Although it came as no surprise the economic news was, well “paradoxical” – growth was cut from 2.4% to 2% for this year and from 2.5% to 2.2% for next year, borrowing forecasts were raised and there was a failure to meet the pledge to cut debt as a percentage of GDP every year. Or as Mr Osborne put it “The combination of our action to reduce borrowing this year, along with the revision to our nominal GDP driven by lower inflation, have produced this paradoxical result”, well precisely George.

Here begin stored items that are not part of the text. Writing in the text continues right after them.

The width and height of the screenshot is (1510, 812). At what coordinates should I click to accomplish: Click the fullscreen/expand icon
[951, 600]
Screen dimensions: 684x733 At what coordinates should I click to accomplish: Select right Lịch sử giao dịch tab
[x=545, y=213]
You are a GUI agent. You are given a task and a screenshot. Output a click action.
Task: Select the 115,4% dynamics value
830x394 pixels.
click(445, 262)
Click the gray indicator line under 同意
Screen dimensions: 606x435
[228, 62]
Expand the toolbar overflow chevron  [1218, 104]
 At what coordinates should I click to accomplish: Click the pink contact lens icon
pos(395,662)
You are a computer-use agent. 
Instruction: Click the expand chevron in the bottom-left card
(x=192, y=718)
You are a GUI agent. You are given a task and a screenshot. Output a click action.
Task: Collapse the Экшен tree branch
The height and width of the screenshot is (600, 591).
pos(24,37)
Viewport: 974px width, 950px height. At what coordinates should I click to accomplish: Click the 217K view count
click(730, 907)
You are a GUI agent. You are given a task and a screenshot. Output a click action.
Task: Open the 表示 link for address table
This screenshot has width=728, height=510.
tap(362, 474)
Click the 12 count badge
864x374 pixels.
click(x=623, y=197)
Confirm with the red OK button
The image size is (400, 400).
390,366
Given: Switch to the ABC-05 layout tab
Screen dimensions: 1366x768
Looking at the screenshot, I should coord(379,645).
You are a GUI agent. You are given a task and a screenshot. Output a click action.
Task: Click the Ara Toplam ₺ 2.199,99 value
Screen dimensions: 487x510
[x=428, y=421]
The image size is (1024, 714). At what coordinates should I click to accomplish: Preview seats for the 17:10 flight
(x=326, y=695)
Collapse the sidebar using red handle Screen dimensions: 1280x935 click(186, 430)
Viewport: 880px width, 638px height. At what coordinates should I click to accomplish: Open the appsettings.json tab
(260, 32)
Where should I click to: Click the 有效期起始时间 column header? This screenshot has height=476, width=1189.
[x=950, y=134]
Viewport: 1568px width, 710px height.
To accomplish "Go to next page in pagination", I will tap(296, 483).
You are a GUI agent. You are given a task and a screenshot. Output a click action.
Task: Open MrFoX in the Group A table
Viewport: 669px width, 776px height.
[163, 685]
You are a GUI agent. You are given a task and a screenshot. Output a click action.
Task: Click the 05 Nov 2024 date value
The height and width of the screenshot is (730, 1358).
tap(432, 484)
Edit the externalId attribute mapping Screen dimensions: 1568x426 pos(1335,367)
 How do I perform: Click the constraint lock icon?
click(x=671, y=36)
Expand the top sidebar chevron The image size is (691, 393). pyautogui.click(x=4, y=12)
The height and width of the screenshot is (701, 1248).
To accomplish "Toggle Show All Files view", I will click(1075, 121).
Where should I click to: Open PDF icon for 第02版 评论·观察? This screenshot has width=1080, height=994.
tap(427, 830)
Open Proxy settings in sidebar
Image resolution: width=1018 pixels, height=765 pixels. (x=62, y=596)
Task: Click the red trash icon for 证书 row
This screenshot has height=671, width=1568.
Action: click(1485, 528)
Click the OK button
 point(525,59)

Continuing the “paradoxical” theme we then had Jamie Oliver fronting the College Green cameras to help deflect, sorry manage sentiment. That said from where we sit there was actually a lot of positive small business news in this budget. These are the highlights for us:
- Business rates – new threshold for small business rate relief - businesses with a property with a rateable value of £12,000 and below will receive 100% relief. Businesses with a property with a rateable value between £12,000 and £15,000 will receive tapered relief.
- Corporation tax – reduced from 20% to 17% by 2020 along with a more flexible use of losses from April 2017
- Commercial Stamp Duty - will have a zero rate band on purchases up to £150,000; a 2% rate on the next £100,000; and a 5% top rate above £250,000
- Personal tax allowance - will increase to £11,500 from April 2017 with the 40% higher rate threshold rising to £45,000
- Capital Gains Tax - will be cut from 28% to 20% for higher rate taxpayers and from 18% to 10% for basic-rate taxpayers from April this year (residential property retains the old rates)
- Class 2 National Insurance – abolished for the self-employed from 2018
- ISA – the annual limit to rise to £20,000 from next year and the introduction of a lifetime ISA for under 40s
- South Wales Metro - £734m for better rail and bus travel in the valleys (umm yes Matthew)
“Levelling the playing field” for small business was the cry and we can’t help feeling somewhat pleased by that.